> _Direction_: Collect every line in the records below that contains the word "capture", and copy each of those lines. Case matters.

> _Information supplied_:
↓↓↓

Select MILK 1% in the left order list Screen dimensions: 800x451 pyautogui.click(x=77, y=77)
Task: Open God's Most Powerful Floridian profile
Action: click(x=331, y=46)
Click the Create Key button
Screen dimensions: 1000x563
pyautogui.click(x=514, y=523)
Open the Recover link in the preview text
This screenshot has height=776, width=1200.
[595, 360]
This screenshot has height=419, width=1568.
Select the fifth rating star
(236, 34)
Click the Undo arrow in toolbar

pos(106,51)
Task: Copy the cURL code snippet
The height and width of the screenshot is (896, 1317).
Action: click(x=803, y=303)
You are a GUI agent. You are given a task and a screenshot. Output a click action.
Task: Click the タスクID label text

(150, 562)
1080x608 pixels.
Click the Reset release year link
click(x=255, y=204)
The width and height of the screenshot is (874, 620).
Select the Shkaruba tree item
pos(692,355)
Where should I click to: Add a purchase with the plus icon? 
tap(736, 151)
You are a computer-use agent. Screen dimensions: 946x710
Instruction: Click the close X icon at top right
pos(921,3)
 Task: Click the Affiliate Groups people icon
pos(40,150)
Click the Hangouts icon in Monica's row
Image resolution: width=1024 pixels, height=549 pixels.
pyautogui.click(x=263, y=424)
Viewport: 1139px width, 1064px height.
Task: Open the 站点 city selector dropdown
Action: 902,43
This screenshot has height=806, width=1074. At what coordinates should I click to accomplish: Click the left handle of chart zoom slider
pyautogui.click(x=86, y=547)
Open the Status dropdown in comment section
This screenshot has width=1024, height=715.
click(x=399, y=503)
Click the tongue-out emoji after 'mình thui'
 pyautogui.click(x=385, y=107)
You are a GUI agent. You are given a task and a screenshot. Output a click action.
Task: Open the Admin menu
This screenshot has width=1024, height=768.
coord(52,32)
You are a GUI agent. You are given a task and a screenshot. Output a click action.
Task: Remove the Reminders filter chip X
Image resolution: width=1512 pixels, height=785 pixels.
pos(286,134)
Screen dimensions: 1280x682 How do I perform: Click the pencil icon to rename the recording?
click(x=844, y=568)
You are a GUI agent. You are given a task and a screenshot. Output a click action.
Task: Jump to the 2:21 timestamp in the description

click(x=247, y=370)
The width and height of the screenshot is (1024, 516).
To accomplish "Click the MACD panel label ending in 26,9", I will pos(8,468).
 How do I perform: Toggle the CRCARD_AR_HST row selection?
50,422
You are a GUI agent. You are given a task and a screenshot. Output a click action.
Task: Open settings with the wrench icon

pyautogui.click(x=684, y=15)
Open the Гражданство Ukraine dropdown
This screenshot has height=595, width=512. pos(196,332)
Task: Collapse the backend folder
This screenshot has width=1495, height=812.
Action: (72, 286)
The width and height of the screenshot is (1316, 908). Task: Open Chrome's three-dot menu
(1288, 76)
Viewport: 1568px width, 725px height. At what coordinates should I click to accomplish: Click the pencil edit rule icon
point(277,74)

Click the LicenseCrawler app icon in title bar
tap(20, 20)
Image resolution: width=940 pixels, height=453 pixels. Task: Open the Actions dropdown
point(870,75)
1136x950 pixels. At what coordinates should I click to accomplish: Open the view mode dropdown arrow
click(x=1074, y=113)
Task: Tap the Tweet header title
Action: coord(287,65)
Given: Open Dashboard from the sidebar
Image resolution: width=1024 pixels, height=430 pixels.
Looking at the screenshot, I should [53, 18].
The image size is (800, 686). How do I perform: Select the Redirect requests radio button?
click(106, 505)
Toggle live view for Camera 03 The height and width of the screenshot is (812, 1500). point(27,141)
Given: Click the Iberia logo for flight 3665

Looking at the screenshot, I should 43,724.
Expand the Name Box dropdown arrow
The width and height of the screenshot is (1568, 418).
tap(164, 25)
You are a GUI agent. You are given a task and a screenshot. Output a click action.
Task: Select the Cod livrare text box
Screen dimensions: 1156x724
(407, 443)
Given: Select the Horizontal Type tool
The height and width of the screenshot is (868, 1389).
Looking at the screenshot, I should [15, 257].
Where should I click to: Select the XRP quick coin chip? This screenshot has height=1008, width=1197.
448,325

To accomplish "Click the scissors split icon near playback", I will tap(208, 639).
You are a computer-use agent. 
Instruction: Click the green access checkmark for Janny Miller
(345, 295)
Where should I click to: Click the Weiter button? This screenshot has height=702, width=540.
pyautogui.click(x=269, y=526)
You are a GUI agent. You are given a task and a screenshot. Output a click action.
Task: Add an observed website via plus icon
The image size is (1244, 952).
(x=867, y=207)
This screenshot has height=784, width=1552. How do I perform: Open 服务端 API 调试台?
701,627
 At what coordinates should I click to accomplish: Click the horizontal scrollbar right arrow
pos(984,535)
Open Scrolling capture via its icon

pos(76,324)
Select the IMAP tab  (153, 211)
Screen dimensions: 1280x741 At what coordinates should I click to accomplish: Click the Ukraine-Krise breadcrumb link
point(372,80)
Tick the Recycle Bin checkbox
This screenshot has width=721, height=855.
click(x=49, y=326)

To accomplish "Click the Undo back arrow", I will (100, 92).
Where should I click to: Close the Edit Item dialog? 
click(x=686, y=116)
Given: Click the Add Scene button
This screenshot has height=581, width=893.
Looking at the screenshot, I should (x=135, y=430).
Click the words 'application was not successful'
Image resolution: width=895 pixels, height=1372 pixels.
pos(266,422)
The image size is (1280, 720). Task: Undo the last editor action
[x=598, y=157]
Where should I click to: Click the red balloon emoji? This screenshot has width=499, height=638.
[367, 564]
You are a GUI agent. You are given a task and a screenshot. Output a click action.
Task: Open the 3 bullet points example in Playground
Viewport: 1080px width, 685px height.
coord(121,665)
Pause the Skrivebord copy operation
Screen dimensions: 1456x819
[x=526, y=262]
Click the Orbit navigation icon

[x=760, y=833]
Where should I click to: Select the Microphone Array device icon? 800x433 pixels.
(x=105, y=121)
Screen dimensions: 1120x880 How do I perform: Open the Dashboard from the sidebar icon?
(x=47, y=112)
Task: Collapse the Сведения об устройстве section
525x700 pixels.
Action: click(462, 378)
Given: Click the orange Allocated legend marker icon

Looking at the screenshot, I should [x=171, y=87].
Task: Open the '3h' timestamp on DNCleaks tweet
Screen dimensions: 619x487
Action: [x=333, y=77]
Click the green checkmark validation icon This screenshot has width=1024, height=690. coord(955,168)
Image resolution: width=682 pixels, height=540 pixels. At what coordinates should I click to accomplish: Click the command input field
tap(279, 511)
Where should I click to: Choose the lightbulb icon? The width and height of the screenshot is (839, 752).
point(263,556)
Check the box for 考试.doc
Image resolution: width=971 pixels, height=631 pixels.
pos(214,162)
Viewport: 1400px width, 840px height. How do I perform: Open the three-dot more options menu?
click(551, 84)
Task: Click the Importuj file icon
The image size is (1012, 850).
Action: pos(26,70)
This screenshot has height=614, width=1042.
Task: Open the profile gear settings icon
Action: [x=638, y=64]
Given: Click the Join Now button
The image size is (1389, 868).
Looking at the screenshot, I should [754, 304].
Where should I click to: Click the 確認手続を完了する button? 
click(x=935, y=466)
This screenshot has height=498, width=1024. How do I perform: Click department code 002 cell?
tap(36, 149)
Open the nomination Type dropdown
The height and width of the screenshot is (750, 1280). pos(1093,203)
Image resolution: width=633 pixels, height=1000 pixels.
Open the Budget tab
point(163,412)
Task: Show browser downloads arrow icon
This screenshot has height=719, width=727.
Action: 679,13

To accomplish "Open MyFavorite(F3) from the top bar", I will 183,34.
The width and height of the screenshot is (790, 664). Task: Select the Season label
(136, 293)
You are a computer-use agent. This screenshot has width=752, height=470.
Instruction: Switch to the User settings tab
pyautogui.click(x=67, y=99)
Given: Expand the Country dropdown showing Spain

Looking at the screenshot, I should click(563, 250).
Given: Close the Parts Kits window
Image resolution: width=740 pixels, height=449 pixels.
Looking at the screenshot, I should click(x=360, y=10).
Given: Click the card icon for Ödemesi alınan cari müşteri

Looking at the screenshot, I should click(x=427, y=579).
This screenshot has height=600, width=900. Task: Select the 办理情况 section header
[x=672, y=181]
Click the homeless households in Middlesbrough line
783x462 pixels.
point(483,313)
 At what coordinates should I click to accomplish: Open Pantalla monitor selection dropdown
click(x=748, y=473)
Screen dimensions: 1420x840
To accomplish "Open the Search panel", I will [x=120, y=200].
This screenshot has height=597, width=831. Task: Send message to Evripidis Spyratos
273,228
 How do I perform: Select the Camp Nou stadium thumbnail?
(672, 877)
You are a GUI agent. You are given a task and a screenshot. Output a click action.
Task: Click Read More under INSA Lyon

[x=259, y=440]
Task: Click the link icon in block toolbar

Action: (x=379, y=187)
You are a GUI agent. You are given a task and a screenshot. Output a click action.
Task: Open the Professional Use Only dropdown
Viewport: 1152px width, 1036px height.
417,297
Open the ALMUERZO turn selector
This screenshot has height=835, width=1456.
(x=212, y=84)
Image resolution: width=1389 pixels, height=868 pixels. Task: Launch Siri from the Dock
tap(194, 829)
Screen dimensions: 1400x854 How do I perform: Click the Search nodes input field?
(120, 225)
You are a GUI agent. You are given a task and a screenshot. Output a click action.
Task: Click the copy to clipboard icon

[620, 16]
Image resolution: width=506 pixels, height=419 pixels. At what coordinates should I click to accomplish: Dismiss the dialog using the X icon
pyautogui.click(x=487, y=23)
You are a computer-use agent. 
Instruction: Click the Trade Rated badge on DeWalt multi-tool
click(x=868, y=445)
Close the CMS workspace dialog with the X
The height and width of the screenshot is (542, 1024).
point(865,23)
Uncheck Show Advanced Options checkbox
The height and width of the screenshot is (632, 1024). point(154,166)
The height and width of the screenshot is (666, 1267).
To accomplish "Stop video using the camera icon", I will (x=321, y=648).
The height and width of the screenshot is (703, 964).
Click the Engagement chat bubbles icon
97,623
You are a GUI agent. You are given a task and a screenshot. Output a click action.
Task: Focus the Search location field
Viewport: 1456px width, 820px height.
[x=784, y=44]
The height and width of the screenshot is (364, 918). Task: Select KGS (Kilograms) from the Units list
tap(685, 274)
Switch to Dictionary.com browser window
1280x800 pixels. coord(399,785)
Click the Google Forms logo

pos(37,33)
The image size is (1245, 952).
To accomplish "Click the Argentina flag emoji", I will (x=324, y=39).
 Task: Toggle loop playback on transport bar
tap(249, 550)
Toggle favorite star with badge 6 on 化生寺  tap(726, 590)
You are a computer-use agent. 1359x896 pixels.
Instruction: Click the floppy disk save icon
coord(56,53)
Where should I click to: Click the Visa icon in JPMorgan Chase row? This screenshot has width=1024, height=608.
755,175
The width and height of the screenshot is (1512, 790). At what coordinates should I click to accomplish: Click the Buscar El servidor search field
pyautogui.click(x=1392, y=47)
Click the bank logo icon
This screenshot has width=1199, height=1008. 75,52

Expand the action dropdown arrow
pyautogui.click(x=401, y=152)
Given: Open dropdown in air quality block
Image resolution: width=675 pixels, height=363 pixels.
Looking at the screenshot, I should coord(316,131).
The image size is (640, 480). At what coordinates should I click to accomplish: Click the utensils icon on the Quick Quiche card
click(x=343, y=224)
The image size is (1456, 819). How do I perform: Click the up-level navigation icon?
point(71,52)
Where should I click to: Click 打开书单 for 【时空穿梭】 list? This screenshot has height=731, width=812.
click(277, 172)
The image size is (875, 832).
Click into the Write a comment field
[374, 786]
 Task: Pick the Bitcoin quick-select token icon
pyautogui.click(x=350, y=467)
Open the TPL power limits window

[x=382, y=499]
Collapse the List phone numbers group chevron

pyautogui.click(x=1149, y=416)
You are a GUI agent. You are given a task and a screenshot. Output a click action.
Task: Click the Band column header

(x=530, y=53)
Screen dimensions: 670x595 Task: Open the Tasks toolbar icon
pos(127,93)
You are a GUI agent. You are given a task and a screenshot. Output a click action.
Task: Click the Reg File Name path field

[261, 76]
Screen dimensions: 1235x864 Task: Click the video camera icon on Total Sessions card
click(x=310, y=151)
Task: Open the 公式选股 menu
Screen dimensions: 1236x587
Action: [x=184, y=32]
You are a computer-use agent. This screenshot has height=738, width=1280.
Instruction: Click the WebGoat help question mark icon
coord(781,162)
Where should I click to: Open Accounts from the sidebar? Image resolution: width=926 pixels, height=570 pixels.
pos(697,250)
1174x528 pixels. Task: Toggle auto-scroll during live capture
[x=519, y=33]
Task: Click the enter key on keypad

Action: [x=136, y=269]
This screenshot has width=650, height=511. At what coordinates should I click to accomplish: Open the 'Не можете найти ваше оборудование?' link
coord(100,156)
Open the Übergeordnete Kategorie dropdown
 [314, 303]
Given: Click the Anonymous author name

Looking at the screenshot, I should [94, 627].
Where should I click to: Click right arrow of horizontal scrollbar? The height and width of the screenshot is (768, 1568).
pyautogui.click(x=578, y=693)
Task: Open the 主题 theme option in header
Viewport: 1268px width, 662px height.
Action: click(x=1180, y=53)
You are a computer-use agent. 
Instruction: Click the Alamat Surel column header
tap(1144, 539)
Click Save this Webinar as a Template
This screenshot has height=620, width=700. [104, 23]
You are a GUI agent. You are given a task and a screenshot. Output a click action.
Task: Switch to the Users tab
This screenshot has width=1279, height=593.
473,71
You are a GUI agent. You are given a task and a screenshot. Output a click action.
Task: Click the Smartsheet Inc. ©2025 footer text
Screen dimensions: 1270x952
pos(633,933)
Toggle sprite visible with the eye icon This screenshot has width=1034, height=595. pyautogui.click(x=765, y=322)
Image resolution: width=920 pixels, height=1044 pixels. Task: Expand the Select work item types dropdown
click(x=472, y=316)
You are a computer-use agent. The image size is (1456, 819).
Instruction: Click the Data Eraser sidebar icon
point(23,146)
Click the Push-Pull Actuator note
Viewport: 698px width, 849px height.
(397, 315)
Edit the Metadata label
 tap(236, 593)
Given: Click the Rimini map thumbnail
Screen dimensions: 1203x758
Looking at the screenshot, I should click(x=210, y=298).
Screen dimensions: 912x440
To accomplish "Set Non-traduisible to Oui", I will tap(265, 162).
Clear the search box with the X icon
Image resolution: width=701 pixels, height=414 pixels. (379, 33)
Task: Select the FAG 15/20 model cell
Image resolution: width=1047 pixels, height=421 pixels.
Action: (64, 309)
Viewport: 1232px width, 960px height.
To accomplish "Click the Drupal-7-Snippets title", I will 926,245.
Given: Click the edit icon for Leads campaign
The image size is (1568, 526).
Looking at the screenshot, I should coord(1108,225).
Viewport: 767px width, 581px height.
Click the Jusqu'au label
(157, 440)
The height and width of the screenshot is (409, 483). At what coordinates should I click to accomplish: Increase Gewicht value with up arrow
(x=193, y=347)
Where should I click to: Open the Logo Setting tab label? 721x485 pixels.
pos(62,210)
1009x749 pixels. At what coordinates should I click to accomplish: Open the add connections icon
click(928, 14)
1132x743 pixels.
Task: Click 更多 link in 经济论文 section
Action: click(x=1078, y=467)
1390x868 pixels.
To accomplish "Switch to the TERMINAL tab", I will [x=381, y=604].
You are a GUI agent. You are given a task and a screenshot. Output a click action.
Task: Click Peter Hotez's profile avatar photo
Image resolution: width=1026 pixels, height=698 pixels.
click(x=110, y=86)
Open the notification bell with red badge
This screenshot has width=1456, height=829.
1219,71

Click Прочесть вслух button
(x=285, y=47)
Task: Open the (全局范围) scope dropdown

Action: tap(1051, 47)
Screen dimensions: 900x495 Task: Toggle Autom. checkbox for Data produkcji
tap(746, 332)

↑↑↑

> _Task response_:
Open Scrolling capture via its icon
1174x528 pixels. Task: Toggle auto-scroll during live capture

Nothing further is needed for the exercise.